§ **Your objective**: Write out all the data again, exactly.

Records from a data source
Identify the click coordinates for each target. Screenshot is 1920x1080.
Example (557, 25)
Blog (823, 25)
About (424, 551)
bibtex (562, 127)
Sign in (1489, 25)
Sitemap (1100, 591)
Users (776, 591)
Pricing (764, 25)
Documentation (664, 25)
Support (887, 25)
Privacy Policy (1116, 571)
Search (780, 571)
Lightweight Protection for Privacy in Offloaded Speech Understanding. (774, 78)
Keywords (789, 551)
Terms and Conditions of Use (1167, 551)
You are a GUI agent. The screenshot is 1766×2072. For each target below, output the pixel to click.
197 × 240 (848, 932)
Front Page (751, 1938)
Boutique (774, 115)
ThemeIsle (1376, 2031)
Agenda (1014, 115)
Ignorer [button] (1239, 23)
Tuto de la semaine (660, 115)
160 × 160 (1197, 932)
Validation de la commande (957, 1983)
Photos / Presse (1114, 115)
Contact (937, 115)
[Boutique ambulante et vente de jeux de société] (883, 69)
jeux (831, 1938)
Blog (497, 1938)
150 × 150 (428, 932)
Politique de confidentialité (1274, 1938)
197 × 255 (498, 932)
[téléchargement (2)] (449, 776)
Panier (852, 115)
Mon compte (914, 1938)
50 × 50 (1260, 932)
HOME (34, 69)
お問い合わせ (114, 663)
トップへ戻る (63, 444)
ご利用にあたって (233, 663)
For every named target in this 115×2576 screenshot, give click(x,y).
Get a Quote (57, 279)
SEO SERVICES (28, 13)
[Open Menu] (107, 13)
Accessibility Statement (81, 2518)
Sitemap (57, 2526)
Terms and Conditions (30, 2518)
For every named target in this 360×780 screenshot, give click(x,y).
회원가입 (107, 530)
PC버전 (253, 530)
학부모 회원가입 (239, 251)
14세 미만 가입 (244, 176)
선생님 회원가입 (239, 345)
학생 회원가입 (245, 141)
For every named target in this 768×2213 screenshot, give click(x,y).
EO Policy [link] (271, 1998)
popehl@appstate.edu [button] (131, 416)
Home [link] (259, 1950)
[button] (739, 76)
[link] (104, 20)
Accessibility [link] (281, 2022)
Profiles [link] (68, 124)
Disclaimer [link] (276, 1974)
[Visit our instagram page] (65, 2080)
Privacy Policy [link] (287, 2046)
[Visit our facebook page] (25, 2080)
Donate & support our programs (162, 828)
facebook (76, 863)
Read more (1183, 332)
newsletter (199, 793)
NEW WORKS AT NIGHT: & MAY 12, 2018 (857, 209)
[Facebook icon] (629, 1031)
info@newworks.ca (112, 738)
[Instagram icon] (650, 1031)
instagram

§ **Answer section**:
Identify the click coordinates for each target. Screenshot is 1920x1080.
Example (557, 25)
Blog (823, 25)
About (424, 551)
bibtex (562, 127)
Sign in (1489, 25)
Sitemap (1100, 591)
Users (776, 591)
Pricing (764, 25)
Documentation (664, 25)
Support (887, 25)
Privacy Policy (1116, 571)
Search (780, 571)
Lightweight Protection for Privacy in Offloaded Speech Understanding. (774, 78)
Keywords (789, 551)
Terms and Conditions of Use (1167, 551)
You are a GUI agent. The screenshot is 1766×2072. For each target below, output the pixel to click.
197 × 240 (848, 932)
Front Page (751, 1938)
Boutique (774, 115)
ThemeIsle (1376, 2031)
Agenda (1014, 115)
Ignorer [button] (1239, 23)
Tuto de la semaine (660, 115)
160 × 160 (1197, 932)
Validation de la commande (957, 1983)
Photos / Presse (1114, 115)
Contact (937, 115)
[Boutique ambulante et vente de jeux de société] (883, 69)
jeux (831, 1938)
Blog (497, 1938)
150 × 150 (428, 932)
Politique de confidentialité (1274, 1938)
197 × 255 (498, 932)
[téléchargement (2)] (449, 776)
Panier (852, 115)
Mon compte (914, 1938)
50 × 50 (1260, 932)
HOME (34, 69)
お問い合わせ (114, 663)
トップへ戻る (63, 444)
ご利用にあたって (233, 663)
For every named target in this 115×2576 screenshot, give click(x,y).
Get a Quote (57, 279)
SEO SERVICES (28, 13)
[Open Menu] (107, 13)
Accessibility Statement (81, 2518)
Sitemap (57, 2526)
Terms and Conditions (30, 2518)
For every named target in this 360×780 screenshot, give click(x,y).
회원가입 (107, 530)
PC버전 (253, 530)
학부모 회원가입 (239, 251)
14세 미만 가입 (244, 176)
선생님 회원가입 (239, 345)
학생 회원가입 (245, 141)
For every named target in this 768×2213 screenshot, give click(x,y).
EO Policy [link] (271, 1998)
popehl@appstate.edu [button] (131, 416)
Home [link] (259, 1950)
[button] (739, 76)
[link] (104, 20)
Accessibility [link] (281, 2022)
Profiles [link] (68, 124)
Disclaimer [link] (276, 1974)
[Visit our instagram page] (65, 2080)
Privacy Policy [link] (287, 2046)
[Visit our facebook page] (25, 2080)
Donate & support our programs (162, 828)
facebook (76, 863)
Read more (1183, 332)
newsletter (199, 793)
NEW WORKS AT NIGHT: & MAY 12, 2018 (857, 209)
[Facebook icon] (629, 1031)
info@newworks.ca (112, 738)
[Instagram icon] (650, 1031)
instagram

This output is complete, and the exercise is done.